Near the beginning of the movie, Nina is shown excitedly opening a package delivery of Maria’s latest book, which is titled “After Monogamy: Open Relationships in the Modern Age.” It’s supposed to be a novel, but it really looks like a non-fiction self-help book. Nina’s admiration of Maria is seen from a different angle in a revealing scene toward the end of the movie.

Because most of “Three Headed Beast” has no dialogue, communication is mostly done by text messages. But after a while, since no one talks in the movie, everything looks phony. It’s like the filmmakers were trying too hard to be artsy and forgot about making the movie’s characters interesting enough for viewers not to get bored.

“Three Headed Beast” attempts to show realism, but it isn’t long before “Three Headed Beast” starts to look like science fiction. It’s like watching a “Twilight Zone” ripoff where people live in a world where no one verbally talks to each other. And when they do start verbally talking to each other, it’s in a scene in the middle of the movie that’s fairly brief, and then the movie goes back to having no dialogue again.

One of the phoniest-looking sublots in “Three Headed Beast” is how Nina meets and eventually gets involved with a guy in is 20s named Dylan (played by Paul Grant), who seems to be a drug dealer, based on the little information that the movie shows about him. Nina first sees Dylan when she’s visiting an animal shelter, where she is looking at some dogs outside in a field. Dylan is nearby and puffing on a vaping pipe. He and Nina look at each other (without saying a word, of course), and he offers Nina a puff from his vaping pipe. She declines.

The next time Nina goes to the animal shelter, she sees Dylan again, but they don’t say anything to each other, of course. He eventually walks away, and she sees that two marijuana joints have been left on her car windshield. Nina runs to find Dylan (because she seems to automatically know that he put the joints there), and without saying a word, they exchange phone numbers. And you know what that means: Dylan and Nina hook up later for a sexual rendezvous, which turns out to be a one-time fling.

The Nina/Dylan hookup is just more time-wasting filler in “Three Headed Beast.” This filler includes scenes of Nina and Peter played mixed doubles tennis with an unidentified couple, who are never seen again in the movie. And if you think it’s fascinating to watch a monotonous scene of Peter and Alex on a date at Alex’s place, where they binge on home-delivered junk food, dance drunkenly together, and then take a bath together (all without saying a word to each other), then “Three Headed Beast” is your kind of movie.

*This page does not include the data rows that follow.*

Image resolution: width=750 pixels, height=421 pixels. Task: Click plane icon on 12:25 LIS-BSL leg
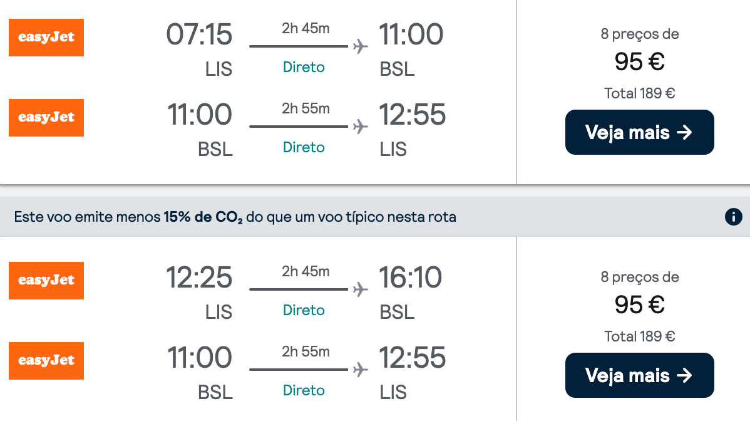[360, 289]
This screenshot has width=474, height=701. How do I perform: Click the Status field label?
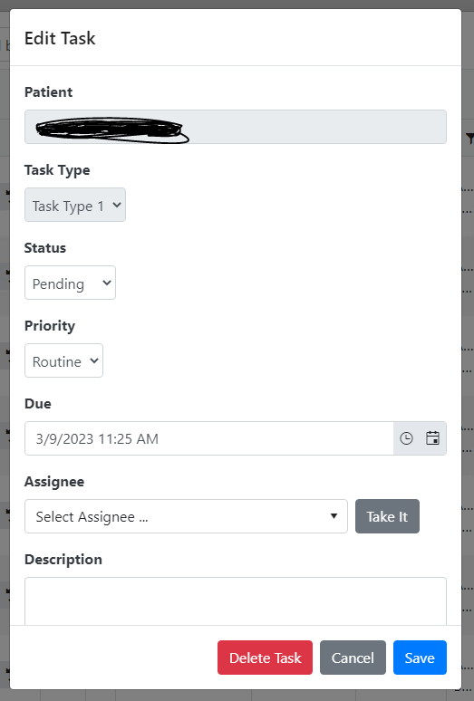click(x=45, y=247)
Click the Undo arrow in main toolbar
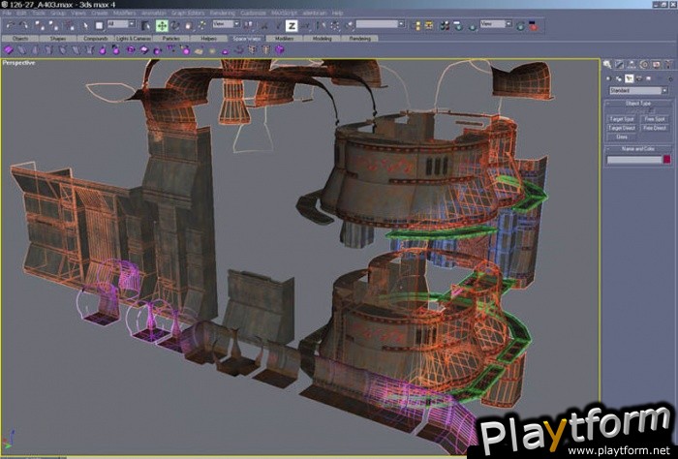Viewport: 678px width, 459px height. (x=8, y=24)
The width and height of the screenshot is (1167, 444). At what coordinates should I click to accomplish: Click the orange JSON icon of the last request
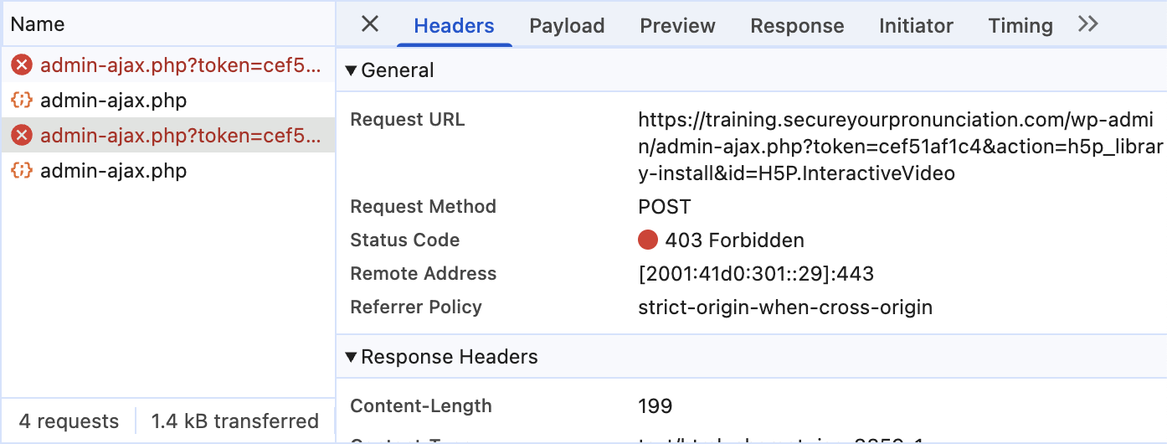coord(22,171)
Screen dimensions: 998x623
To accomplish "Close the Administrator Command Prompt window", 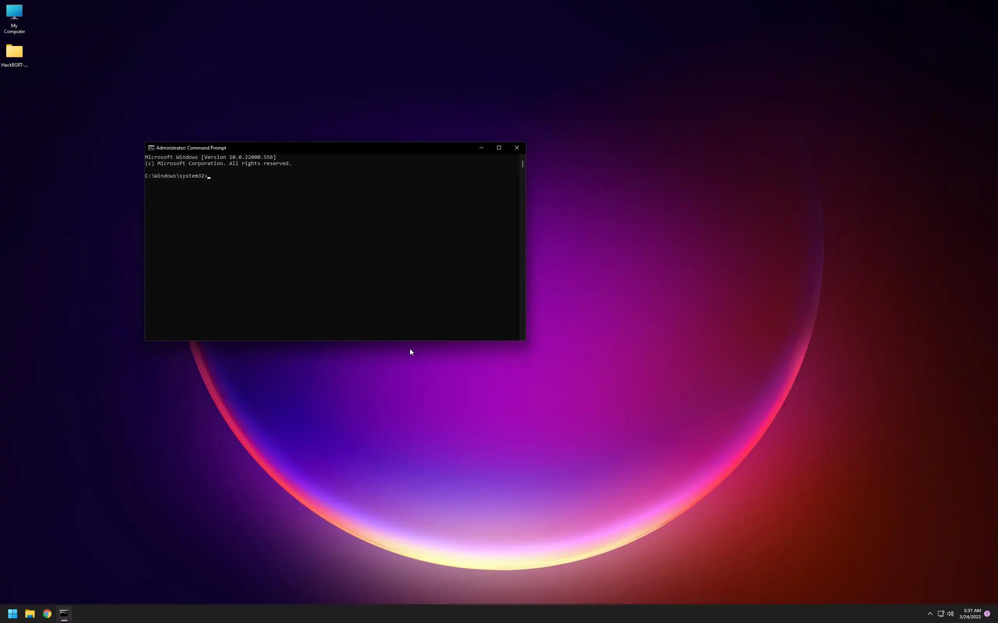I will coord(517,148).
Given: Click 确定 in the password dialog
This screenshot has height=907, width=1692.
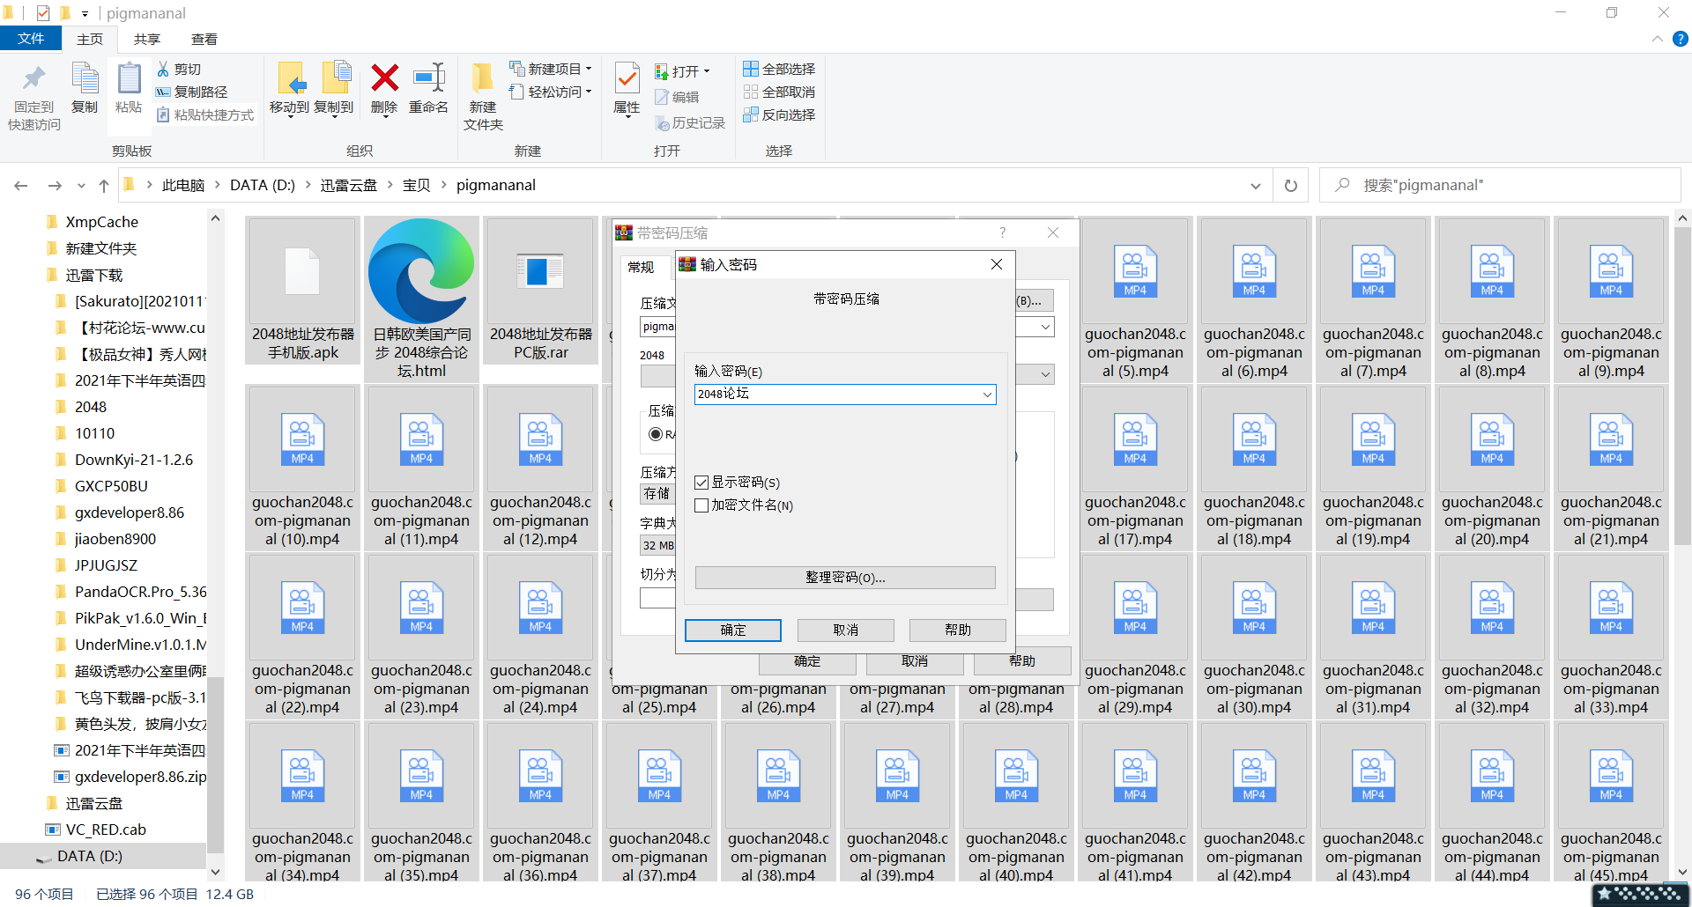Looking at the screenshot, I should (x=732, y=630).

Through text messages, resentful facial expressions and uncomfortable silences, it becomes clear that Nina has become increasingly unhappy with Peter spending a lot of time with another lover whom she suspects is Alex. She doesn’t want to appear too possessive though, so Nina says nothing in a movie where she’s literally supposed to say nothing for most of the story. Meanwhile, Alex seems to be falling in love with Peter, who appears to be feeling the same way. Alex knows about Peter’s relationship with Nina, but Alex wants to be in Peter’s life more than Alex is now.

It isn’t until the scene where Alex talks that viewers see that he’s not a shallow party boy but someone who’s led an emotionally complicated life. The cast members who talk in the movie do their best acting in this dialogue scene, with Shook as the one who gives the most natural-looking and believable performance. But after this scene, everyone is rendered silent again.

At one point in the movie, Nina and Peter adopt a dog named Rocco from the animal shelter. And so, when Nina and Peter go on a vacation trip to Enchanted Rock in Fredericksburg, Texas, they want to find someone who will look after Rocco and their house during this vacation. You can easily predict who will be asked to be the housesitter/dogsitter.

More information is given toward the end of the movie about why Peter and Nina have ended up where they are at this point in their relationship. But by then, it’s too little, too late. That’s because “Three Headed Beast” treats the characters more like props in a wannabe avant-garde movie than as human beings with fully formed personalities.